Problem details:
How many lines of the records below contain the string "perform"? Case counts. Reply with the number alone.

Records for this task:
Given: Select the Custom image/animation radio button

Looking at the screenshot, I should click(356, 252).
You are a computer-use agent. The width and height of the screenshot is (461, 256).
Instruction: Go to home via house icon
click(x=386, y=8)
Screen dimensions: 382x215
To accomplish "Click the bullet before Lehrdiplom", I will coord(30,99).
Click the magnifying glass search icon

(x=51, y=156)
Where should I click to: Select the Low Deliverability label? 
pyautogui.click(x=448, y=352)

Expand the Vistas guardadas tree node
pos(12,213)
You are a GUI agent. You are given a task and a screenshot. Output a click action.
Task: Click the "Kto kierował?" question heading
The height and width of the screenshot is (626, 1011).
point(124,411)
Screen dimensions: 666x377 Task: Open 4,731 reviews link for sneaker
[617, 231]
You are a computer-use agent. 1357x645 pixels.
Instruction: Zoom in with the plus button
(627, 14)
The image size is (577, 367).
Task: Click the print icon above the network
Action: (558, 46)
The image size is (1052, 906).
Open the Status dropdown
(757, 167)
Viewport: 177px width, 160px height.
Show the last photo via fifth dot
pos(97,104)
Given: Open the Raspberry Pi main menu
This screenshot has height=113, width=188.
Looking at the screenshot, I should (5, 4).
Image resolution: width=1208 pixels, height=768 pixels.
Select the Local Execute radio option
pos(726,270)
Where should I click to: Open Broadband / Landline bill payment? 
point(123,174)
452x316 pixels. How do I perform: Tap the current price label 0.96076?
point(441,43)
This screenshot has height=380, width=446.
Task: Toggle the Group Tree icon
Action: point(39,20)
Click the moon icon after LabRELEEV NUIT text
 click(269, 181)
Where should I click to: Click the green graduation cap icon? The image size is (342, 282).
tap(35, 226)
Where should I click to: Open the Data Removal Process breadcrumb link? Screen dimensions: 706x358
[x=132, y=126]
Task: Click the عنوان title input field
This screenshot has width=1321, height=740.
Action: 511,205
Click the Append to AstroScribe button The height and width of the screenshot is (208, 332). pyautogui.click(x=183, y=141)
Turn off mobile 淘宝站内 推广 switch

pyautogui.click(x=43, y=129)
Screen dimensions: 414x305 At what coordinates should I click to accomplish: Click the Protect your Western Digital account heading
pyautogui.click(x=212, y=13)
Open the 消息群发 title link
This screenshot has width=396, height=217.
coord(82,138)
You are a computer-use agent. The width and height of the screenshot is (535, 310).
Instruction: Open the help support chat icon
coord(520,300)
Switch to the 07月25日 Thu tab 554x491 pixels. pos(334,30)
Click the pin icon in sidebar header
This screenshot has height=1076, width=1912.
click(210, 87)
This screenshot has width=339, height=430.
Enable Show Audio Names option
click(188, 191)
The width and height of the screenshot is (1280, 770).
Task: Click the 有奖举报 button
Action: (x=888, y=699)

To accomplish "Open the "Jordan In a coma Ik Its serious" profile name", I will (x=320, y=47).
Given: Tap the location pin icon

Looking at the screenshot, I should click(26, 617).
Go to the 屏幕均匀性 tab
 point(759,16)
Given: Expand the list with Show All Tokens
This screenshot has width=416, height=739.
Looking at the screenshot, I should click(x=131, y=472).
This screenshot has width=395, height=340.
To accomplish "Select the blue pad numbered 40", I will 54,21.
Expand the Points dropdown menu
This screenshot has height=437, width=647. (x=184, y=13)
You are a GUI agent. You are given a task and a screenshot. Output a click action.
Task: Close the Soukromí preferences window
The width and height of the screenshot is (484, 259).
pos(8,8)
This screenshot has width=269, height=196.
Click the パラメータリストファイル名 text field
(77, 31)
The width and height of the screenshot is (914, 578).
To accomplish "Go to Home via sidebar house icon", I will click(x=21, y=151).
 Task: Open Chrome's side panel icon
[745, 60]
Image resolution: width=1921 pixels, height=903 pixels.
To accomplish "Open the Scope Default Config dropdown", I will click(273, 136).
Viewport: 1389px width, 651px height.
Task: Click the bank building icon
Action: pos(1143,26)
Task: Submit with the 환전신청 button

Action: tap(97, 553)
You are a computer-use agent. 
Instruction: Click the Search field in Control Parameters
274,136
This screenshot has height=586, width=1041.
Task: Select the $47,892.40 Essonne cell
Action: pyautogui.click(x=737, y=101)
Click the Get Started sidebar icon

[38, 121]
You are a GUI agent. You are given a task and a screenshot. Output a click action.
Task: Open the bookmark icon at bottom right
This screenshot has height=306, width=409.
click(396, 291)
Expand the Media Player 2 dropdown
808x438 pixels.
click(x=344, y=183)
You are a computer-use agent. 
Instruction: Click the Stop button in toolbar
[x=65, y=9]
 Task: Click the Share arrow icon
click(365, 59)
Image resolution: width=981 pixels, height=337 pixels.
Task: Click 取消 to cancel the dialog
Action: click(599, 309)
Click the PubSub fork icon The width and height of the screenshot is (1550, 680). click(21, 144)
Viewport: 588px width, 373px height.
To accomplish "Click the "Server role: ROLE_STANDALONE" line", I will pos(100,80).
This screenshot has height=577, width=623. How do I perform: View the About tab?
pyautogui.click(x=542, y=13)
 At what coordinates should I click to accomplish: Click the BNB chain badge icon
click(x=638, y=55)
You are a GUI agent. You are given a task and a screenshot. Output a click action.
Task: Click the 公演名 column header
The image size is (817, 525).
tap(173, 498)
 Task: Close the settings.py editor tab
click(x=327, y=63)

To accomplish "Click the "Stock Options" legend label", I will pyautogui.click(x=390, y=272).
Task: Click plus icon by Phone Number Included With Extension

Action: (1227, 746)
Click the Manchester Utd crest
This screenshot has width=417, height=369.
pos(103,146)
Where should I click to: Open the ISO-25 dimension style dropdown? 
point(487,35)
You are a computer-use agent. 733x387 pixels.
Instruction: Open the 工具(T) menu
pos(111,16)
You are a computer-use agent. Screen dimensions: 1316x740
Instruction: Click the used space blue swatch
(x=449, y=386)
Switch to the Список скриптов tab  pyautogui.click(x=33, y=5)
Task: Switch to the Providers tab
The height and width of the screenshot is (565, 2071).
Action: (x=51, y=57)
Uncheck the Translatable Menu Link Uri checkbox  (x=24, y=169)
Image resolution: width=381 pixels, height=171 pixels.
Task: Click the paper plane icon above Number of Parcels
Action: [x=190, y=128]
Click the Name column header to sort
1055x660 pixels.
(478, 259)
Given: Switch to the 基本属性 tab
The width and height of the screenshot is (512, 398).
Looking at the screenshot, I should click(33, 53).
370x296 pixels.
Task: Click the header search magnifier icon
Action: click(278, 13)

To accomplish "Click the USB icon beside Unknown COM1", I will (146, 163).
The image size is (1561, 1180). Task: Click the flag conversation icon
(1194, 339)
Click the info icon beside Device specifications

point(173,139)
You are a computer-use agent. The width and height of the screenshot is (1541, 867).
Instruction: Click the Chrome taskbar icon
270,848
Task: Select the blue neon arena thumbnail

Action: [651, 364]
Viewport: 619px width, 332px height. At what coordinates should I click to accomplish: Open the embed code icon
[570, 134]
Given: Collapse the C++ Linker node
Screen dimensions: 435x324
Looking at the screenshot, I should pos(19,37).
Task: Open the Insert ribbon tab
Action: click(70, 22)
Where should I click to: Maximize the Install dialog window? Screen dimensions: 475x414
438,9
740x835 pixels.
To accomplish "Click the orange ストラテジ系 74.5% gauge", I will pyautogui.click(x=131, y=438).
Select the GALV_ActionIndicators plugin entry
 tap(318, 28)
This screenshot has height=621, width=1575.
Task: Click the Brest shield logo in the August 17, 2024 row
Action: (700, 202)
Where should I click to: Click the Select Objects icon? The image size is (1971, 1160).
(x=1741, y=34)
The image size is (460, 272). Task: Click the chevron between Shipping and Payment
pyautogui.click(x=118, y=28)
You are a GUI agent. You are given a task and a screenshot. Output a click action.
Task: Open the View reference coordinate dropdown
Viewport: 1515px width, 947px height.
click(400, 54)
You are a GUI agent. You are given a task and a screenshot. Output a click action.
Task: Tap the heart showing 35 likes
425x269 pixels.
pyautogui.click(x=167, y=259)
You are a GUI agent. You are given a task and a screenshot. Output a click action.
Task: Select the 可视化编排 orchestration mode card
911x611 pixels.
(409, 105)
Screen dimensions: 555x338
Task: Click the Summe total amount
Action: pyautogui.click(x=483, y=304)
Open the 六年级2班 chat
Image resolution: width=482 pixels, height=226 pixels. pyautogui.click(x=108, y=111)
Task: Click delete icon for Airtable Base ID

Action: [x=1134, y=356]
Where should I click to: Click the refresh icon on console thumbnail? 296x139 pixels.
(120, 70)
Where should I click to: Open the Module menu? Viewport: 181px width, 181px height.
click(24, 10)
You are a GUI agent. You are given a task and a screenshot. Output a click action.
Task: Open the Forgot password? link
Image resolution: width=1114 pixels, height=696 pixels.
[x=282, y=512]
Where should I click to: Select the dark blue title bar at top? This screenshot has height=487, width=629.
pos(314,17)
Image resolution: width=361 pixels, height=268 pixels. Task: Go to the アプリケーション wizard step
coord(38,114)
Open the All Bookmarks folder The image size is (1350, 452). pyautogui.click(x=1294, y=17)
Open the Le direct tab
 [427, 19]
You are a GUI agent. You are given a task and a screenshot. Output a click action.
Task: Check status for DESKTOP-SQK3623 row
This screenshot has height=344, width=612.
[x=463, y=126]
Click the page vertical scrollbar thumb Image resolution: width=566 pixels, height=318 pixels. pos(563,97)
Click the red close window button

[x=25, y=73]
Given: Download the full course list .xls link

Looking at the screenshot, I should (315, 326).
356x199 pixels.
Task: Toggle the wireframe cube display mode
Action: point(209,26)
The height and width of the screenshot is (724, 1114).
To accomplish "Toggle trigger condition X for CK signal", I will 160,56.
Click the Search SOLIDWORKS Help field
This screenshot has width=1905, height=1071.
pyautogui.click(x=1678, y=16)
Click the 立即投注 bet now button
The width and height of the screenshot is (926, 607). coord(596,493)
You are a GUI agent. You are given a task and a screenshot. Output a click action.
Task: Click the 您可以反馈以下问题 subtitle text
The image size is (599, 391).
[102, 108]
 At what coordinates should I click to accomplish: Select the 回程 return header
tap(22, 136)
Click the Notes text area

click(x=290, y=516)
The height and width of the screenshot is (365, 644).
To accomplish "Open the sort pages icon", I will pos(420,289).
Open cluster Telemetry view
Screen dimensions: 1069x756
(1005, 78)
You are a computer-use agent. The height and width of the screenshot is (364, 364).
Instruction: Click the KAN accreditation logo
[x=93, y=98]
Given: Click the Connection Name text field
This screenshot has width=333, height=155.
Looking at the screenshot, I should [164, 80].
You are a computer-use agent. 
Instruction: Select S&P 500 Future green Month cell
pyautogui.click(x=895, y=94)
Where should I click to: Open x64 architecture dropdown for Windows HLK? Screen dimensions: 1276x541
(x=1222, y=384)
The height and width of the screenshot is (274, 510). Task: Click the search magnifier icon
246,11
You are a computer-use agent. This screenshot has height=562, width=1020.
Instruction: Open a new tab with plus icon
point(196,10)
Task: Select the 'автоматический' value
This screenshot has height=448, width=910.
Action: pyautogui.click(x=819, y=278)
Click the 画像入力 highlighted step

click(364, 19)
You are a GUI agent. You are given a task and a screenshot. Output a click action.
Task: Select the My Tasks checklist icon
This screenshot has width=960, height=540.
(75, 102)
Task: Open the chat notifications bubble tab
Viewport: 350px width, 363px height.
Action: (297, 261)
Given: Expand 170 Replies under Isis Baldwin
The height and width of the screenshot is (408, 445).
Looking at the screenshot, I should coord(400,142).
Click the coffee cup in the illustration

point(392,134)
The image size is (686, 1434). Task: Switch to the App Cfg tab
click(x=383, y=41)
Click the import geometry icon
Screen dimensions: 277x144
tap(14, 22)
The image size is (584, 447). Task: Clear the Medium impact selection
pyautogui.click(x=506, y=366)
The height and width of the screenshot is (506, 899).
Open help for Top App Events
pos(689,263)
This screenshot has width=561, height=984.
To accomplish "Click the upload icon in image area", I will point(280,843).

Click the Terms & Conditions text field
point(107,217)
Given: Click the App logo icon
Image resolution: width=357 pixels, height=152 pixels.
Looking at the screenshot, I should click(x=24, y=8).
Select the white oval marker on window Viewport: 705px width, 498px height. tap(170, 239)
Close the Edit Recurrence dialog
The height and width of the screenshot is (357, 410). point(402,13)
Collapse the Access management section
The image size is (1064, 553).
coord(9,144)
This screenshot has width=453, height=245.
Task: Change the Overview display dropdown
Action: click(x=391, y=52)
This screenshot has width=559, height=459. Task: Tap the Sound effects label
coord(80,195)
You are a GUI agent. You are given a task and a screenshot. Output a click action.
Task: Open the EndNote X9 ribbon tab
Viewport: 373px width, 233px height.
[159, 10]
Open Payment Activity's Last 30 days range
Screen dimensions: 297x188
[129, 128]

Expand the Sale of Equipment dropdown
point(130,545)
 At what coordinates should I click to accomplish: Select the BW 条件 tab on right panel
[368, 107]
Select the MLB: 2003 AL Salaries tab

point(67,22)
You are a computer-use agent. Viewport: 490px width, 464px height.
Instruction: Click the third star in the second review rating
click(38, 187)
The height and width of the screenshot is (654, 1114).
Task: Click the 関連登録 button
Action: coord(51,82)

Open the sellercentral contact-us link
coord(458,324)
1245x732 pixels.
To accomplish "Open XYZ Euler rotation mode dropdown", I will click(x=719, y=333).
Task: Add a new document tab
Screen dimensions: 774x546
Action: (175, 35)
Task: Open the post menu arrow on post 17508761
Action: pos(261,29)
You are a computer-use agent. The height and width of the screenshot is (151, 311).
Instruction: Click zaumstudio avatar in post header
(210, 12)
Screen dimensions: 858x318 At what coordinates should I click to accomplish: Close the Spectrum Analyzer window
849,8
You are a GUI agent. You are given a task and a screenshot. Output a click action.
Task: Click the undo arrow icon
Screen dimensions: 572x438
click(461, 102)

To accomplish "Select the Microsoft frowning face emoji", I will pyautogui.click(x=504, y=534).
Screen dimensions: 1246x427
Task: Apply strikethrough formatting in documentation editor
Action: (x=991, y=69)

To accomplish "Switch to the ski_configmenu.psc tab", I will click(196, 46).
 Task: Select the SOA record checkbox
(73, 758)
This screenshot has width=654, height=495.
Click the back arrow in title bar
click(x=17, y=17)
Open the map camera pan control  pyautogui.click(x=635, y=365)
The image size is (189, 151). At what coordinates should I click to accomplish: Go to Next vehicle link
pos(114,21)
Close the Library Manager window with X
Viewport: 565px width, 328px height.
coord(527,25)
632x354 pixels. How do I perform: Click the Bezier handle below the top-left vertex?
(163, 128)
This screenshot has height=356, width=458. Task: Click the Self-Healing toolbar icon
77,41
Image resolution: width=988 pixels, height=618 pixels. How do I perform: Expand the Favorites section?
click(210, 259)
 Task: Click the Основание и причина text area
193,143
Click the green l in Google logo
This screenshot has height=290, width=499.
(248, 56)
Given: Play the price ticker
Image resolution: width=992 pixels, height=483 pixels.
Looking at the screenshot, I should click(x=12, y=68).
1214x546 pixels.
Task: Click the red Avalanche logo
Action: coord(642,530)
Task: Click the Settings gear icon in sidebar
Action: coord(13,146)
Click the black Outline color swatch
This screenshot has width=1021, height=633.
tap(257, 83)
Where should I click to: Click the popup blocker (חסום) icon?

Written response:
4